練習の帰途や家族との食事中に、コーチに対して間接的に攻撃してはならない。「あなたのコーチは何を考えているのか分からない」「あなたが何故もっと試合に出られないのか理解できない」といった批判は、子どもにとって気持ちのよいものではない。それは単に悪い心構えや言い訳を作ることにしかならない。
あなたの子どもが思うほどにプレイングタイムを得られなかったり、試合に出ることができないとしたら、それを強力なティーチングツールとして使いなさい。プレイングタイムを得られる方法や、今とは異なる結果を得るためにこれからできることを教えるのだ。
レフェリーに文句を言うのはやめなさい。それは子どもに悪い例を示すことになり、あなたを愚かに見せる。レフェリーはベストを尽くしている。通常レフェリーは、親よりも正確なジャッジをするために最適な位置にいるし、ルールについての深い理解を有している。
あなたの子どもがプロになる可能性はほとんどない。
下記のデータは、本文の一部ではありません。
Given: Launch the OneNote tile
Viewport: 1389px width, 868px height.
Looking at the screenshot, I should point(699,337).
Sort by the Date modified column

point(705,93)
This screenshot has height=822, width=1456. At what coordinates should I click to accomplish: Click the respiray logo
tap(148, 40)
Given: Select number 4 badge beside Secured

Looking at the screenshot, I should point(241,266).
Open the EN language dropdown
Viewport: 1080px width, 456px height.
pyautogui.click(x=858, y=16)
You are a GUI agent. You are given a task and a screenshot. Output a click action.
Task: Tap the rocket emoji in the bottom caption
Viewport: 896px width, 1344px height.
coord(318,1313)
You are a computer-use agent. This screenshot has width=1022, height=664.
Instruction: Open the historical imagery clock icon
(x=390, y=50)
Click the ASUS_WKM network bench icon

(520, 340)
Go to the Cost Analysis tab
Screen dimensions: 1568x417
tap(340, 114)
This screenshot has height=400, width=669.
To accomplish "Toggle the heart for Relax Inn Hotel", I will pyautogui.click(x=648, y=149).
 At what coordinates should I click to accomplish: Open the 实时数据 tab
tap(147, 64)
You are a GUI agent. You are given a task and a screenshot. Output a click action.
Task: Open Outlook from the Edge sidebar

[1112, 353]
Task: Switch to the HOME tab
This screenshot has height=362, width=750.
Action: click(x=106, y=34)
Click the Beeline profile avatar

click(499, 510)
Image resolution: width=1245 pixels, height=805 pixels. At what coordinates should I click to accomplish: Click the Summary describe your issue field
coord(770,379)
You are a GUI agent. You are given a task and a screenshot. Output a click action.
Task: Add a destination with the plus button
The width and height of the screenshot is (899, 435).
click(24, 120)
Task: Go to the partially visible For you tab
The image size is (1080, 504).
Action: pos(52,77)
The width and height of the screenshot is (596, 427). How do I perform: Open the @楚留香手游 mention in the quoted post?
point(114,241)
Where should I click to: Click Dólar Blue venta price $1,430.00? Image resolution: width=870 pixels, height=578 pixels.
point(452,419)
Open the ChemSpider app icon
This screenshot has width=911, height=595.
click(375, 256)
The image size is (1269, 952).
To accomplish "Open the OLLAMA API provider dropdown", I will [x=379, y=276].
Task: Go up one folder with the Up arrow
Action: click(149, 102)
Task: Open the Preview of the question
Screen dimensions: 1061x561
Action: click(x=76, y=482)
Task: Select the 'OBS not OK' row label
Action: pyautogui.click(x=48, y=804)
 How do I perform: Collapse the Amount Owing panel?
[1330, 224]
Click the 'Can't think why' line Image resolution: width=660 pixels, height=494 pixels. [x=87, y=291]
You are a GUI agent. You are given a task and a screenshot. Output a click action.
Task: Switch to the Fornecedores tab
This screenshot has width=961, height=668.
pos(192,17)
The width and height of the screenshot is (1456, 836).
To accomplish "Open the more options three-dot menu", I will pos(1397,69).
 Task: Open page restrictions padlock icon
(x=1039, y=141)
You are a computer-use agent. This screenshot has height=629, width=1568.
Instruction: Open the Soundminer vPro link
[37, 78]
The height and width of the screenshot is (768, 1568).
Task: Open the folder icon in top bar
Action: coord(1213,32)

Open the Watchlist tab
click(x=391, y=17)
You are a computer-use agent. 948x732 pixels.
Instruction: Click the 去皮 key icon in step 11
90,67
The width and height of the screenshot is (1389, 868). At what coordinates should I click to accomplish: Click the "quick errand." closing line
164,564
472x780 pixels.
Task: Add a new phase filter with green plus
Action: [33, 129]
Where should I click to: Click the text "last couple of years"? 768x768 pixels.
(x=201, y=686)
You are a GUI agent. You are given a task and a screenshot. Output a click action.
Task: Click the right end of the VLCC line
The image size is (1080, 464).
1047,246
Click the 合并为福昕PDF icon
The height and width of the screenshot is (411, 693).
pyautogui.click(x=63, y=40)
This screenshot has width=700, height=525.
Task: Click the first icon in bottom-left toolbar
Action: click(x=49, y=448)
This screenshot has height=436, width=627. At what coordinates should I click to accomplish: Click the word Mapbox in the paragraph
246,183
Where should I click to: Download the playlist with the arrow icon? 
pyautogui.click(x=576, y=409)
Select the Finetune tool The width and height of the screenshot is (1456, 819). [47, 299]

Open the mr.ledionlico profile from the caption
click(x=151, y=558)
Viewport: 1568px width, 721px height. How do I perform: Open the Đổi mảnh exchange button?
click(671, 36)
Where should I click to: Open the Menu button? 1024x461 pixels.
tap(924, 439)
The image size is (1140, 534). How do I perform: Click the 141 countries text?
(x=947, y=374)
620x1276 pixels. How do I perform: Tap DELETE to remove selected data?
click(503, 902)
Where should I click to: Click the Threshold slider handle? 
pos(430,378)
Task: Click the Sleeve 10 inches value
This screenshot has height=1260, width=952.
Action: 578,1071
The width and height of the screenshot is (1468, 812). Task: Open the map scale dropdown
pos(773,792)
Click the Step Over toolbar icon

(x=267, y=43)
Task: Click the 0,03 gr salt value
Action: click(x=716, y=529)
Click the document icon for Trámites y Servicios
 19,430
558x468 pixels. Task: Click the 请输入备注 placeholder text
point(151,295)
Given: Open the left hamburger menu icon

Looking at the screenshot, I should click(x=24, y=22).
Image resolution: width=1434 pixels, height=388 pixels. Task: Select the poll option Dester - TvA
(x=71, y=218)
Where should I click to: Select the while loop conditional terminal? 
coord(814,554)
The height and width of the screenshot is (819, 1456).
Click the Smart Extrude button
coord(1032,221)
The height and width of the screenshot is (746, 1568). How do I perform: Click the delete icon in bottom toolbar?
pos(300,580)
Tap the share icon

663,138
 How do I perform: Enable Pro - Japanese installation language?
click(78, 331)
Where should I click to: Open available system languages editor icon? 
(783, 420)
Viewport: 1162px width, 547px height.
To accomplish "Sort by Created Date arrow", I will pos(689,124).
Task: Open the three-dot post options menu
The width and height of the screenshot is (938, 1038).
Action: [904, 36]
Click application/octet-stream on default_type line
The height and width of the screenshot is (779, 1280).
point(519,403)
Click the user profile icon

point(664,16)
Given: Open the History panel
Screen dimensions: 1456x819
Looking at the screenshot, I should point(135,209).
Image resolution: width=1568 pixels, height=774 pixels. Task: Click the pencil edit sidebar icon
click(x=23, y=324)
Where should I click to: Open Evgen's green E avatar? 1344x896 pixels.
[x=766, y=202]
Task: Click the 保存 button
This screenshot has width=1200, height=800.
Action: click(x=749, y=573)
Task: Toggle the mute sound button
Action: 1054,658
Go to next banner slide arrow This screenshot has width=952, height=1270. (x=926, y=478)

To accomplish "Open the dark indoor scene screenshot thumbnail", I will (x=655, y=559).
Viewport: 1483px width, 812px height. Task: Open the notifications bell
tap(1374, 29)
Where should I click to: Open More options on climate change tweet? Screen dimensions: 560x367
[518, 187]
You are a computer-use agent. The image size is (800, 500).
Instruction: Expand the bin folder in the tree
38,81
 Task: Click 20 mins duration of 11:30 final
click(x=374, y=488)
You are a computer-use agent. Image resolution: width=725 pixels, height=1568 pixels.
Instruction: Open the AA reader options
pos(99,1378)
これは事実だ。だから彼らに楽しい旅路を過ごしてもらおう。あなたが思うよりも早く、彼らがプレイできる日々は終わるのだ。彼らの成長にとって必要な人生の教訓を教えるために、バスケットボールを活用してほしい。
子どもにプレッシャーをかけすぎてはならない。勇気づけたり提案したり、高いスタンダードを子どもに持たせるようにするのはよいだろう。しかし余計な練習を強制してはならない。それは子ども自身から発せられなければならない。もし彼らが自身からより多くの練習を望むのであれば、サポートしてあげてほしい。
あなたができるベストなことの1つは、子どものコーチと素晴らしい関係を築くことだ。